Stilbites plus a really pretty pet wood!
Ethics in rockhounding is more than just picking up litter, not making rockstacks and filling in your holes. Petrified wood is free to collect from BLM land in my state, but cannot be collected for sale or trade and has a yearly limit of 250 lbs per person. Stilbite crystals like these are common, and are also free to collect, but cannot be sold without a claim. Both these things are marketable, worth money. I could profit off this.
I could sell them and no one would ever know I was, in essence, stealing rock from my state unless I told them. No one knows where I go, is watching over my shoulder, is mapping my routes behind me to make sure I'm being honest about what I find and where.
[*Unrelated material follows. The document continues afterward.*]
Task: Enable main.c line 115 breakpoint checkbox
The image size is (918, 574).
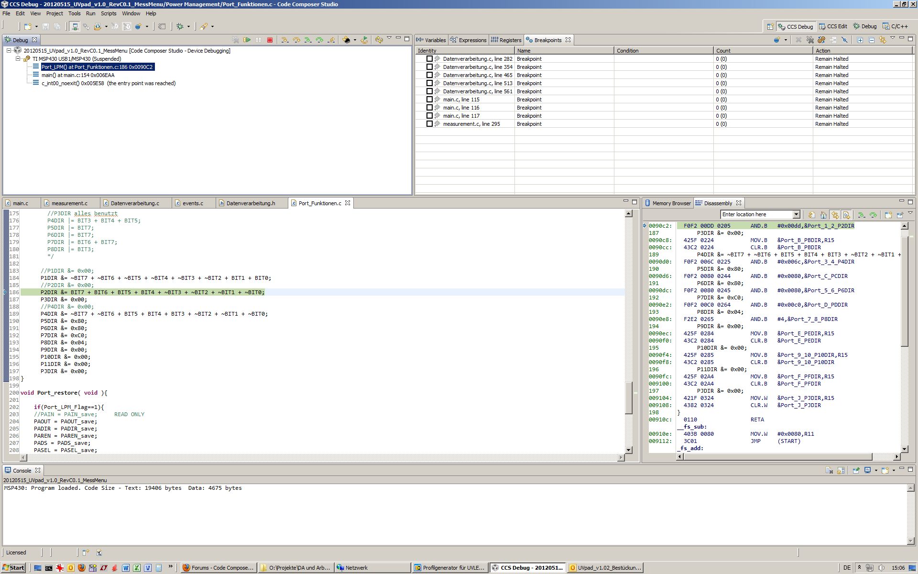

Even the landowner I work for wouldn't know what I found in their land unless I told them. And while material provenance is a really big deal, no one in lapidary hobby or crystal collecting asks to see proof of legality.
Ethics in rockhounding is also self-policing my own behavior with rock and crystal. It's me returning profits from private-land material to the landowner, under our current arrangement, and is me spending several hundred dollars to set up a legal small mining claim with my county and state before I sell public-land material. I am not getting into anyone else's business about where they get their rock and what they do with it, but I'm doing everything in my power to play by my state's rules for my business, even when no one would ever know. Profiting off a public resource without the proper permitting and paying my dues would be theft, and a form of capitalism at its absolute worst.
I still haven't decided if I'm going to claim the stilbite. I may or may not look into that for next year, depending on how much material is there and if I think I can break even! We'll see.